Un esordio diffuso tra Asolano, Monte Grappa e Castellana

La prima data è andata in scena giovedì 25 giugno a Villa Marini Rubelli, a San Zenone degli Ezzelini, Comune capofila della rete. Protagonista Tiziano Scarpa con “Profittevoli esempi di vizio e di virtù”, proposta costruita come lettura scenica capace di interrogare il presente.

Il giorno successivo il festival si è spostato a Caerano di San Marco con “WonderMe. Uno spettacolo sulla meraviglia”, firmato da Ketty Grunchi e interpretato da Delfina Pevere e Lorenza Rizzato. L’appuntamento era pensato per la fascia d’età dai 2 ai 6 anni, con un percorso teatrale centrato su stupore, gioco e scoperta.

Sabato 27 giugno il cartellone ha scelto un orario insolito ma particolarmente adatto al momento climatico: alle 5.24 del mattino, al Tempio canoviano di Possagno, è stato presentato “Nel sogno del destino”, da José Saramago, con Sandro Buzzatti, Roberto Gemo e Natalia Migotto. La collocazione all’alba ha dato allo spettacolo un segno preciso, anche dal punto di vista pratico.

Domenica 28 giugno tappa a Riese Pio X con Marta e Diego Dalla Via in “Antropocene e altri poceti”, lavoro che richiama gli effetti lasciati dall’intervento umano su clima, suolo, acque, specie viventi e paesaggi.

Centorizzonti 2026, debutto con 4 spettacoli in 4 giorni nonostante il caldo
Centorizzonti 2026, debutto con 4 spettacoli in 4 giorni nonostante il caldo

Il tema del festival incrocia l’ondata di calore

Più che uno sfondo, il paesaggio è entrato direttamente nella lettura di questa partenza.
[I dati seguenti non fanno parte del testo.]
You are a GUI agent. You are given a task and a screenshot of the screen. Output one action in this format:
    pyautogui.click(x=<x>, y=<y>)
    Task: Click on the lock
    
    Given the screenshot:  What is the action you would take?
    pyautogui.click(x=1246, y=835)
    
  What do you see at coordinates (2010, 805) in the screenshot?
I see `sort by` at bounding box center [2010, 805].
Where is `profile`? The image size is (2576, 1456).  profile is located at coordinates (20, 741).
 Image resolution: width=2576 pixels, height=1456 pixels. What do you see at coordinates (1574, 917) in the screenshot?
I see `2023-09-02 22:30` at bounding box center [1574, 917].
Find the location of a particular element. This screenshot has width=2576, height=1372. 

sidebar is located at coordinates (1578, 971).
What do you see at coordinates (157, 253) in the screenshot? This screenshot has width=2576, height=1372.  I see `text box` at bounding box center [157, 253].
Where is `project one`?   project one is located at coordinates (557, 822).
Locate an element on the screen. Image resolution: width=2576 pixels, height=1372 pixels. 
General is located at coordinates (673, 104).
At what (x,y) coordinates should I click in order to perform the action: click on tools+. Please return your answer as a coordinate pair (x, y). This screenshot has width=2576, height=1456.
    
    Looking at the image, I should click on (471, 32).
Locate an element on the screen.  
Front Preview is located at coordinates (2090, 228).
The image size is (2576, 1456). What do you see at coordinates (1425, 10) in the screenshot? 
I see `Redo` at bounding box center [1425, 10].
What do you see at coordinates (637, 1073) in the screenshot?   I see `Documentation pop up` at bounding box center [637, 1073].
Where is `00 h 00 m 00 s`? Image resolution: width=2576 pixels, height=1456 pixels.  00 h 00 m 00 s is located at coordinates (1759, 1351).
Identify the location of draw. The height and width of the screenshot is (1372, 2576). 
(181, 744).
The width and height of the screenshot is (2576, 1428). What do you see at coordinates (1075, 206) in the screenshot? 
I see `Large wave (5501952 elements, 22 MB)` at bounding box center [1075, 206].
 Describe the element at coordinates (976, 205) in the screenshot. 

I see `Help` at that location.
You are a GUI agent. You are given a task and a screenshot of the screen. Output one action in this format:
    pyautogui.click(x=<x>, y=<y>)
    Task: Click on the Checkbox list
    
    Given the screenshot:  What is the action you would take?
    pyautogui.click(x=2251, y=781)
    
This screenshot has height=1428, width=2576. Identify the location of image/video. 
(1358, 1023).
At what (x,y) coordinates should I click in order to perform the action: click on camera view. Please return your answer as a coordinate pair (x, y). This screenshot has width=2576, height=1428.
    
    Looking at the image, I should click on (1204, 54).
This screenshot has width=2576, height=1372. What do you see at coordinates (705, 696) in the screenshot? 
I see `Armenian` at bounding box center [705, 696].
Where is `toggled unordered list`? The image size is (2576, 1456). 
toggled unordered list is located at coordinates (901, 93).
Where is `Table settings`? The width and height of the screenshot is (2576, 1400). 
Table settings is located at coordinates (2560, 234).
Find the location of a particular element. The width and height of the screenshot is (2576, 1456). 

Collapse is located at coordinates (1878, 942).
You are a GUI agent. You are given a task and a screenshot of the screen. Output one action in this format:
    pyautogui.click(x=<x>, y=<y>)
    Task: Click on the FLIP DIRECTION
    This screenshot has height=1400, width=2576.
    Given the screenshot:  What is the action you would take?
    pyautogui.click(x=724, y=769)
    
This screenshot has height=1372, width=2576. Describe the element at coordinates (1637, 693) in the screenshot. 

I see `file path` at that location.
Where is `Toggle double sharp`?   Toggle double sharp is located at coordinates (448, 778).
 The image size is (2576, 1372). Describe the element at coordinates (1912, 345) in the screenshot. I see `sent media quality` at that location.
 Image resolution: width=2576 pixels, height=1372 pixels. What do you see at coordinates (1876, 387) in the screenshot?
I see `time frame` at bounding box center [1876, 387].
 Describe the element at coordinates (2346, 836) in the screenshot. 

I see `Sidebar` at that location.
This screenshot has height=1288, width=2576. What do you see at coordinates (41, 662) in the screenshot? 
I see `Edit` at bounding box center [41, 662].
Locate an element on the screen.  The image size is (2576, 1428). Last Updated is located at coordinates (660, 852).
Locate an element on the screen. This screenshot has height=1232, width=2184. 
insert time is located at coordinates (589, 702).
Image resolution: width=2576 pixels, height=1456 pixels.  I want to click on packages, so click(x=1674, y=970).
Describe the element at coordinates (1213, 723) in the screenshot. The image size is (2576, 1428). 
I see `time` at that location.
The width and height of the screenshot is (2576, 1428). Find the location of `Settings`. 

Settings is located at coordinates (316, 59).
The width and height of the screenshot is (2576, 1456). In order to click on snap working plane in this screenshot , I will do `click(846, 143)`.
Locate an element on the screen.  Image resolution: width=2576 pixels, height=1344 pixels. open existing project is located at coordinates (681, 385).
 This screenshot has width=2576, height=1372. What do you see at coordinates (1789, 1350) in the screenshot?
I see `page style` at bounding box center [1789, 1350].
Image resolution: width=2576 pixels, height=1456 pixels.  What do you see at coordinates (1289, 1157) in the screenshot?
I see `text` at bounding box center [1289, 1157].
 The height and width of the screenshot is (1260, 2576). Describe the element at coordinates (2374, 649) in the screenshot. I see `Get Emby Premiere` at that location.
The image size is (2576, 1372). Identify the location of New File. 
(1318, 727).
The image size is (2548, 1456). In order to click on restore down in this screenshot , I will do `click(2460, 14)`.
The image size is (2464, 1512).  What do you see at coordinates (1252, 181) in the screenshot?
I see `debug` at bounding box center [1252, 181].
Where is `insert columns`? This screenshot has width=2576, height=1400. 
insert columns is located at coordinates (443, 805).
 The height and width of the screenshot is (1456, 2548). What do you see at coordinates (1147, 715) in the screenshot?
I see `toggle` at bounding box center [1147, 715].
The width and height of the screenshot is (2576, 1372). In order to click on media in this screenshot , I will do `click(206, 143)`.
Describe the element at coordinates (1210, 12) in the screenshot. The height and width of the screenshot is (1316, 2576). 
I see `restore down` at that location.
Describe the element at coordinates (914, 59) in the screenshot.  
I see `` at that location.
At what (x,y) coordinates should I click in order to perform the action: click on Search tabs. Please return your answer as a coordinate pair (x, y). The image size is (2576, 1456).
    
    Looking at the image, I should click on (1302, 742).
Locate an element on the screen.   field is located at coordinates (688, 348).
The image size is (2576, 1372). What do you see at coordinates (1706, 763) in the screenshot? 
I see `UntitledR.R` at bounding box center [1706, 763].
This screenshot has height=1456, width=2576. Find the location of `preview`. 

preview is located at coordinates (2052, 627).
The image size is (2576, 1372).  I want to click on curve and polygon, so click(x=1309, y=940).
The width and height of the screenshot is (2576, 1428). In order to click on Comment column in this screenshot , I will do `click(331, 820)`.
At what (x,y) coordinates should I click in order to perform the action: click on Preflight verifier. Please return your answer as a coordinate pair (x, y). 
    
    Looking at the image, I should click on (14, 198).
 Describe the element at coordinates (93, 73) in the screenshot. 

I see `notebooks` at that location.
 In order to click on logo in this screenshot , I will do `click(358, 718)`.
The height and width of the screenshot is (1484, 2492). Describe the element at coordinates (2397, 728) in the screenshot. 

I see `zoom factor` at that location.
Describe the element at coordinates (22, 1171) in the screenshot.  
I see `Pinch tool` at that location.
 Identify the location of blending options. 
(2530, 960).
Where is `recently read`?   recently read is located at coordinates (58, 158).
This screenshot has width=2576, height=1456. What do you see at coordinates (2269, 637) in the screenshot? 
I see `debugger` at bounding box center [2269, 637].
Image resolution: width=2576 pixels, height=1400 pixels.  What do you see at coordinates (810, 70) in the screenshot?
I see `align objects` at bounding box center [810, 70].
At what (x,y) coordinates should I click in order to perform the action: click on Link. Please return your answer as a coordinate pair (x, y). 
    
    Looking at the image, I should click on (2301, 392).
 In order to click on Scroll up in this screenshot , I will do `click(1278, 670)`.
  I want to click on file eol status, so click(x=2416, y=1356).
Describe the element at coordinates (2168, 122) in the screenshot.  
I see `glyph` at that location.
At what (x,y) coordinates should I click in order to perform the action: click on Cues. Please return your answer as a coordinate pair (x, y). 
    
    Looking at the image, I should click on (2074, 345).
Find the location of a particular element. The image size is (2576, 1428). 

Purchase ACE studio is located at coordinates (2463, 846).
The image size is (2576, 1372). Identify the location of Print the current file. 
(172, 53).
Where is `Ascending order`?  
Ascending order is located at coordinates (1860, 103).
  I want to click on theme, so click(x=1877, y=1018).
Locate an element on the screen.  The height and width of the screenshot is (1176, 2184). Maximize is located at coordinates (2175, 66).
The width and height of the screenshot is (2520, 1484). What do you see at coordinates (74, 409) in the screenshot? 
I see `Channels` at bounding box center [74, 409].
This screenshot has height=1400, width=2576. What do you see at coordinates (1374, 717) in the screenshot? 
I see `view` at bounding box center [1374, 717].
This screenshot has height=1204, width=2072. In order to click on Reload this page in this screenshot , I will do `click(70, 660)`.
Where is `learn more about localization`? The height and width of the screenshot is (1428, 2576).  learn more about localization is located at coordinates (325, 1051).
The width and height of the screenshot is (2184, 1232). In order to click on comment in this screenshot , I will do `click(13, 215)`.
L’ondata di caldo che sta interessando il Veneto ha reso ancora più evidente il senso del titolo scelto per il 2026: non una semplice cornice naturale, ma un equilibrio che coinvolge comunità, abitudini e uso degli spazi.

In questo quadro, lo spettacolo ospitato a Riese Pio X ha rafforzato una linea già chiara del cartellone, riportando al centro il rapporto tra attività umane e trasformazioni ambientali. Anche la scelta di ripensare alcune sedi o di valorizzare fasce orarie più favorevoli ha finito per dialogare con questo stesso messaggio.

Calendario aperto fino ad agosto

Centorizzonti continuerà fino all’8 agosto con un programma che attraversa arti sceniche, musica, cinema e narrazione. La rete coinvolta comprende 14 Comuni: Altivole, Asolo, Caerano di San Marco, Castelcucco, Castelfranco Veneto, Castello di Godego, Fonte, Loria, Maser, Mussolente, Pieve del Grappa, Possagno, Riese Pio X e San Zenone degli Ezzelini.

Il progetto nasce dalla collaborazione tra i Comuni aderenti, con il supporto di Regione del Veneto e Provincia di Treviso. Tra i soggetti che sostengono l’iniziativa figurano anche Confcooperative Belluno e Treviso, Banca delle Terre Venete, Trinseo, Futura Moretti Cycling House, IPA Terre di Asolo e Monte Grappa e Monte Grappa Riserva della Biosfera MAB UNESCO.

Per il territorio trevigiano si conferma così un cartellone diffuso capace di unire centri diversi e pubblici differenti, in una formula che prova a leggere il presente partendo dai luoghi e dal modo in cui vengono vissuti durante l’estate.